I learned so much about the National Parks this week; it was one revelation after another. That is always the best way to hold my attention.
For example, I'd no idea that Buffalo soldiers were among the first to provide security to Yosemite National Park, under the leadership of Captain Charles Young.
I also did not know fully the inspiring story of John Muir, a man whose passion for the natural world inspired a host of people to follow his lead and seek to preserve the best this land had to offer for all of us.
Who knew that there was a Japanese immigrant, George Masa (along with Horace Kephart), at the heart of the story of the creation of the Great Smokey Mountains National Park?
I loved the story of George and Emma Cowan using their vacations, for over thirty years, to visit all of the existing national parks in their lifetime. I was also moved by the tragic story of Glen and Bessie Hyde (she was the first woman to attempt to sail down the Colorado through the Grand Canyon).

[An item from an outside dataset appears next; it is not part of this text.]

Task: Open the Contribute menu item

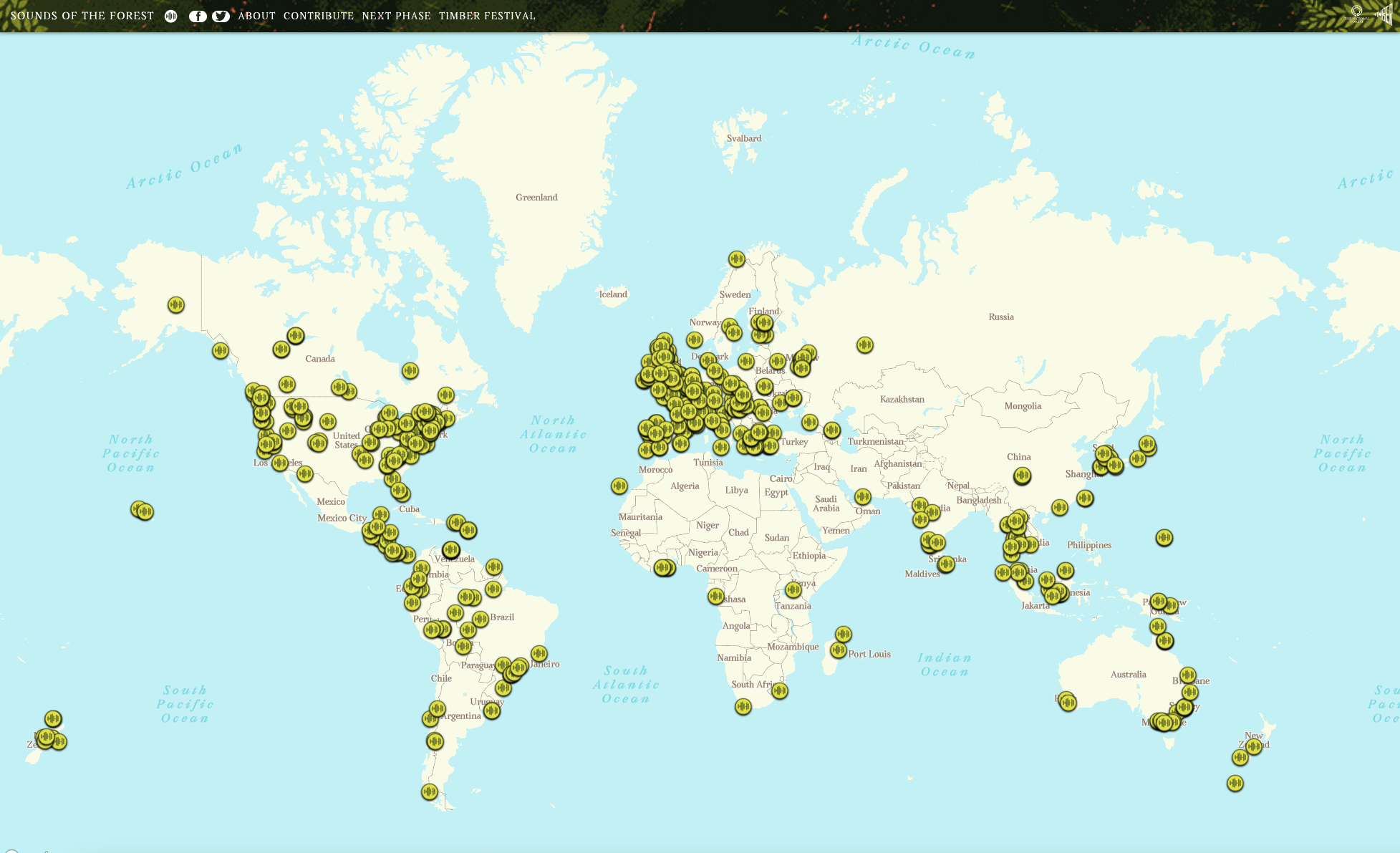Action: pos(319,16)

These are just a few of the many stories tied to the national parks. And I've been struck by the diversity that existed in plain sight in the American past, a diversity that is either ignored or maligned by too many. Like the diversity of the lands that make the various national parks so wonderful, so too a diversity of people made it so that the parks could be enjoyed by all.
This documentary refreshed my sense of joy in studying American history, and it reminded me that I still have an important role to play in helping to preserve the diverse historic places that made this country great.